Hopefully the residents of the house on the corner will no longer have to keep rebuilding their outside wall and repairing the roof after finding a car or van has again crashed into their home.

Chris Foote-Wood, Barnard Castle.

Parking cash cow

IT is my belief that North Yorkshire Council are using visitors to the Dales as an easy form of “cash cow” through the actions of their parking services.

I visited the town of Bedale on my way to West Witton to admire the church on a Saturday morning recently.

The parking restrictions sign stated Mon-Sat 8am-6pm for two hours and as I had arrived at 8am, I knew that I would be returning to my vehicle before 10am.

The words “disc zone” written above the time limits I have never encountered before as I live in rural Gloucestershire and I believed that with no ticket machine or board of instructions that as long as I followed the time restrictions on the sign, I would be parking within the rules.

A parking ticket was issued at 8.50am. I was told I had not displayed a disc.

Surely the purpose of the disc is to determine the time of arrival so that the car is not parked over the time allowed.

If I had not placed a disc and the time was at any time later than 10.01am then a fine could be rightfully issued as they wouldn’t be able to determine if I had arrived less than two hours previously, but at 8.50am when they issued the PCN, they knew that the most time I could have been parked was 50 minutes into a two-hour maximum limit commencing from 8am.

Why come around on a Saturday morning before 10.01am, with 10.01am being the earliest an overstay of two hours can possibly occur into an 8am-6pm enforcement period?

I would say that they know that people visiting the Dales from areas of the UK that do not and have never had parking discs as a parking tool are likely to be unaware of their usage or where they can be obtained and even though visitors abide by the time rules as shown on the signage, they are an easy target for North Yorkshire Council to make money from.

When I raised the question with North Yorkshire Council of why there are no signs explaining the rules on the displaying of discs at the parking bays or where they can be obtained from, their response was that it says within the instructions on the front of the disc!

Very convenient for them not to place a sign explaining the rules of the “disc zone” at the site of the parking hours allowed but instead on the disc that visitors know nothing about or where to obtain them from.

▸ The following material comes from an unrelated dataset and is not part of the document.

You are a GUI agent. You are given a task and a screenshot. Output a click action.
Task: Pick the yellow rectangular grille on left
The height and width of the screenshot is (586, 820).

Of course, a simple idea would be to state on a sign below the hours enforced where such a disc can be obtained, or even a disc dispenser for those new to the area, but of course, then they wouldn’t be able to issue PCNs for non-display of a disc and rake it in from tourists then, would they?

M Jackson, Forest of Dean, Gloucestershire.


I HAVE just returned from a visit to Darlington with the intention of visiting the indoor market only to discover that it has been decimated with majority of stalls having left and in their place a mishmash of food outlets with a wilderness area for non-existent clientele who are adequately catered for in surrounding cafés and bars.

I only hope that those responsible for this act of cultural vandalism can see how they have ripped the heart out of Darlington's town centre. Please, no more.

Grahame Levett, Long Newton.

Horse chestnuts

AS autumn arrives in Darlington and I pass through our streets and parks enjoying the changing of the seasons, I am struck (not literally of course) by the number of discarded conkers, lining pavements, paths and gutters abandoned and ignored.

As a child I recall these were regarded as treasure, sought after, collected (big or small, perfectly rounded or strangely misshapen), and carefully prepared for the traditional conker challenges that took place in the streets and playgrounds where we lived.

Has this annual ritual been replaced with other childhood pursuits or am I mistaken and need to be corrected?

Do we no longer stoop to conker?

Stuart Masterman, Darlington.

Nuclear threat

NUCLEAR weapons exist. Ultimately they must be used or their existence and enormous cost is meaningless and those that want to keep those things are illogical. Dummy replicas are just as good and much cheaper.

Just now there is the thought that the world is being driven to a nuclear war by Vladimir Putin. He is to blame. He is the devil. Even if we all die we seem to sleep easy because we know that Putin is to blame.

What do we do to avoid this possibility? Nothing.

The time is now for each of us to do something. Tomorrow may be too late.

We are lucky that we live in a country where our government represents us. If we tell the government via our representative, our MP, that we don't want to fight against Putin in supplying more weapons to Ukraine, they will stop.

We are not giving in to, or appeasing, Putin.

We would be acting in the interest of humanity and being proud that we are part of that humanity.

Chris Pattison, Richmond.

Mindless act

THE tree at Sycamore Gap on Hadrian's Wall was beloved by so many people, not only by people of the North East but worldwide.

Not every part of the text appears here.